■ Data listing:
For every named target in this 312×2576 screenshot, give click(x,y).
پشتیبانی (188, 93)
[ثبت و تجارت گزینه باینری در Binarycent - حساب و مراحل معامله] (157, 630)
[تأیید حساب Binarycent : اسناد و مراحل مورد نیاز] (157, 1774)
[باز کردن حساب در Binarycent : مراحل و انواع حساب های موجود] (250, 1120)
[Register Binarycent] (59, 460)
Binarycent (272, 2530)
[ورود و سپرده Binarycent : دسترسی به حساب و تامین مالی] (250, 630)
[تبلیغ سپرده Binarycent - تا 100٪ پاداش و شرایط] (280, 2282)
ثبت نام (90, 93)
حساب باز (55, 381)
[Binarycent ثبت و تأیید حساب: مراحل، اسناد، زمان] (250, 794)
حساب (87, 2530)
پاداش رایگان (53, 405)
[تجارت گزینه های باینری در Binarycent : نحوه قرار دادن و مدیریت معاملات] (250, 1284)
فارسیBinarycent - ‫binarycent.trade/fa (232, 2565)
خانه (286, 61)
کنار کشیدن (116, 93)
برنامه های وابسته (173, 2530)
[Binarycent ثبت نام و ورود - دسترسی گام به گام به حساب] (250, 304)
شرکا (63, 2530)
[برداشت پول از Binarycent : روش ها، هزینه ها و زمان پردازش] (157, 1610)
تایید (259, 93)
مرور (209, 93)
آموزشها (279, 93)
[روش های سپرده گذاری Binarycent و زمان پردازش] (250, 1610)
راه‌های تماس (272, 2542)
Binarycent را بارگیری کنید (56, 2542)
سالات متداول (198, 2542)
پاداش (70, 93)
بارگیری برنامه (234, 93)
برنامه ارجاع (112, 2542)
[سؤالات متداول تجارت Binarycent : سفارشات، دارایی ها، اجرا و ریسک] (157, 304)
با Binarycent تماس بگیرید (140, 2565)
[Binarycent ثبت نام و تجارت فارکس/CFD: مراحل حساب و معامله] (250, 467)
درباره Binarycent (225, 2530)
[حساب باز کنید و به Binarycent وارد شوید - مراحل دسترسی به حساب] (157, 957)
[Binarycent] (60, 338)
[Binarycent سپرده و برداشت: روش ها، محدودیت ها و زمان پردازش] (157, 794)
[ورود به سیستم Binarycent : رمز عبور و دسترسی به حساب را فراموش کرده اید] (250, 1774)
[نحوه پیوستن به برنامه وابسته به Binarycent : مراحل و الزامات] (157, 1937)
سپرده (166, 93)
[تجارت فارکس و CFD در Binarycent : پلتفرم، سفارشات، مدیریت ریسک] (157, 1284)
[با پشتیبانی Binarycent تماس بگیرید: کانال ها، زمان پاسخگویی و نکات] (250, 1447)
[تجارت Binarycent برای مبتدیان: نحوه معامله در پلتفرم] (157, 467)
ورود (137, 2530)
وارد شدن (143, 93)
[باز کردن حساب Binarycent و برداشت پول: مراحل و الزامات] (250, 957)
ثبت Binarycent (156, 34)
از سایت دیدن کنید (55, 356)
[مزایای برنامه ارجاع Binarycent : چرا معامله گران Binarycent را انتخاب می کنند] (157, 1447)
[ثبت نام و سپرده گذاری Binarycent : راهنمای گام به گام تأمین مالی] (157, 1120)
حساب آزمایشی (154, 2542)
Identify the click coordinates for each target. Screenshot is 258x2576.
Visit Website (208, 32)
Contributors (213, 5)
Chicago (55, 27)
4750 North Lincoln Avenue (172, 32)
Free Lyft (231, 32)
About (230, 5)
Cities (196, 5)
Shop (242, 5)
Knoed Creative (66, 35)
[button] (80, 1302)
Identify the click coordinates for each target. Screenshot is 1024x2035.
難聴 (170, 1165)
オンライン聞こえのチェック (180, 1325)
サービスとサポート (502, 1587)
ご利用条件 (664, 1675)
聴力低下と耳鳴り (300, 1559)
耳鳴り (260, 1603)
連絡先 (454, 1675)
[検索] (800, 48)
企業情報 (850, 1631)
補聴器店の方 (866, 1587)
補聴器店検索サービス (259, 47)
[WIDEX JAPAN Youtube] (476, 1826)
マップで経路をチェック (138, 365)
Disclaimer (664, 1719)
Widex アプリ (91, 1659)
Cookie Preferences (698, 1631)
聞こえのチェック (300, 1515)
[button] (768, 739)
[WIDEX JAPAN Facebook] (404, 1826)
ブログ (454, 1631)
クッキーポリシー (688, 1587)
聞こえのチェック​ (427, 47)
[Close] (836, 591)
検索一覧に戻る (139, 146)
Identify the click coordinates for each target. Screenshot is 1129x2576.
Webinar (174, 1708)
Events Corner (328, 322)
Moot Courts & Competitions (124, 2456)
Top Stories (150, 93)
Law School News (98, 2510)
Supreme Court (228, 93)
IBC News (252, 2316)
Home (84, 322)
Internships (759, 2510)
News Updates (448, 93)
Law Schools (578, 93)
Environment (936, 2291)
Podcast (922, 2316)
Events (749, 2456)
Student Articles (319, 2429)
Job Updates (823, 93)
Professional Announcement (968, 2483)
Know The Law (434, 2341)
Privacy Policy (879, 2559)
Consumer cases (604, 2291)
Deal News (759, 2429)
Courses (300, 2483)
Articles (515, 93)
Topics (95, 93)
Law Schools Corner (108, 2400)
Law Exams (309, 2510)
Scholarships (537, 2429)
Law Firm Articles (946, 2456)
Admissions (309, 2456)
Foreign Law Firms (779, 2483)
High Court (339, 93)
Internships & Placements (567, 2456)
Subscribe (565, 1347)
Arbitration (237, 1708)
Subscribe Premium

■ Aim of the exercise:
Could you reproduce, exactly, every line above from the line with "راه‌های تماس (272, 2542)" to the line with "[ورود به سیستم", and no other line? Both ends count.

■ Reply:
راه‌های تماس (272, 2542)
Binarycent را بارگیری کنید (56, 2542)
سالات متداول (198, 2542)
پاداش (70, 93)
بارگیری برنامه (234, 93)
برنامه ارجاع (112, 2542)
[سؤالات متداول تجارت Binarycent : سفارشات، دارایی ها، اجرا و ریسک] (157, 304)
با Binarycent تماس بگیرید (140, 2565)
[Binarycent ثبت نام و تجارت فارکس/CFD: مراحل حساب و معامله] (250, 467)
درباره Binarycent (225, 2530)
[حساب باز کنید و به Binarycent وارد شوید - مراحل دسترسی به حساب] (157, 957)
[Binarycent] (60, 338)
[Binarycent سپرده و برداشت: روش ها، محدودیت ها و زمان پردازش] (157, 794)
[ورود به سیستم Binarycent : رمز عبور و دسترسی به حساب را فراموش کرده اید] (250, 1774)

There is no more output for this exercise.